When my dad passed away from cancer, I was twenty-three. He had been an alcoholic my whole life, and we had a strained relationship. He was there sometimes, and not others, he was emotionally manipulative and arrogant, then he was the nicest and kindest man you could ever meet – all dependant on whether he had been drinking or not. He was negligent, which was the reason I ended up living with my grandparents to begin with. I have memories of a cold house, on my own with my dad passed out, no food in the house, nothing to do, no-where to go.
That sort of neglect, now I have my own children, brings up fresh anger of the sheer selfishness of allowing this to happen. I loved my Dad, I miss him a lot. He was a rare breed of compassion and creativity, but he lost the battle with his demons. I sat down with him after he’d been diagnosed with cancer and I planned his funeral with him, practically asking him which music he wanted, which flowers. He told me he was glad I was taking it so well. The truth is, I was on autopilot, I did not deal with his loss for many years.
Trauma shapes us – and it is down to us to acknowledge it, explore it, reframe it, so that we do not live forever as prisoners to our minds, to our traumas – so that we do not repeat damaging patterns for our own children and with the people around us.
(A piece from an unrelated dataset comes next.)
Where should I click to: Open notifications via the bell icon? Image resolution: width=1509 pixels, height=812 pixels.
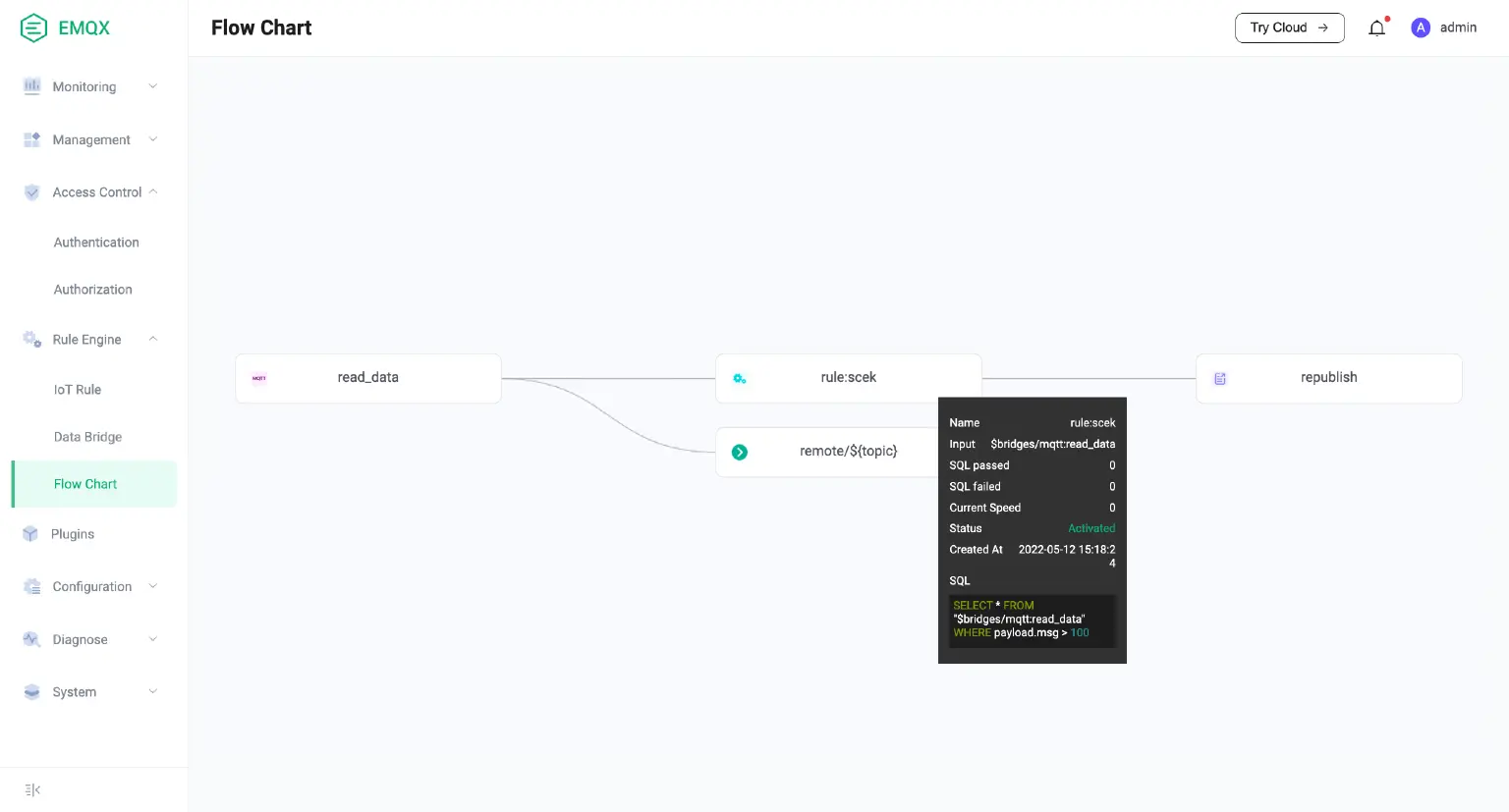(x=1376, y=27)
There is a price to pay for papering over the cracks.
Since those darkest of times, I had another child – a daughter, I bought my own house, I opened my own business, I am in my third year studying a degree in nutritional therapy, I wrote and published a novel that received great feedback – I succeeded – like a flower that has grown through a crack in a concrete pavement. I don’t tell you this for recognition, but in the hope that it could inspire someone who is still in their darkest times that there is a light at the end of the tunnel, that life can change and all is not lost. You can be ok, you can succeed – I promise, there is a way.
This is where my passion comes from to help others, nutritionally, emotionally and spiritually. I am on this journey with you, as a guide, not a preacher, walking with you, not standing above – we are all just walking each other home.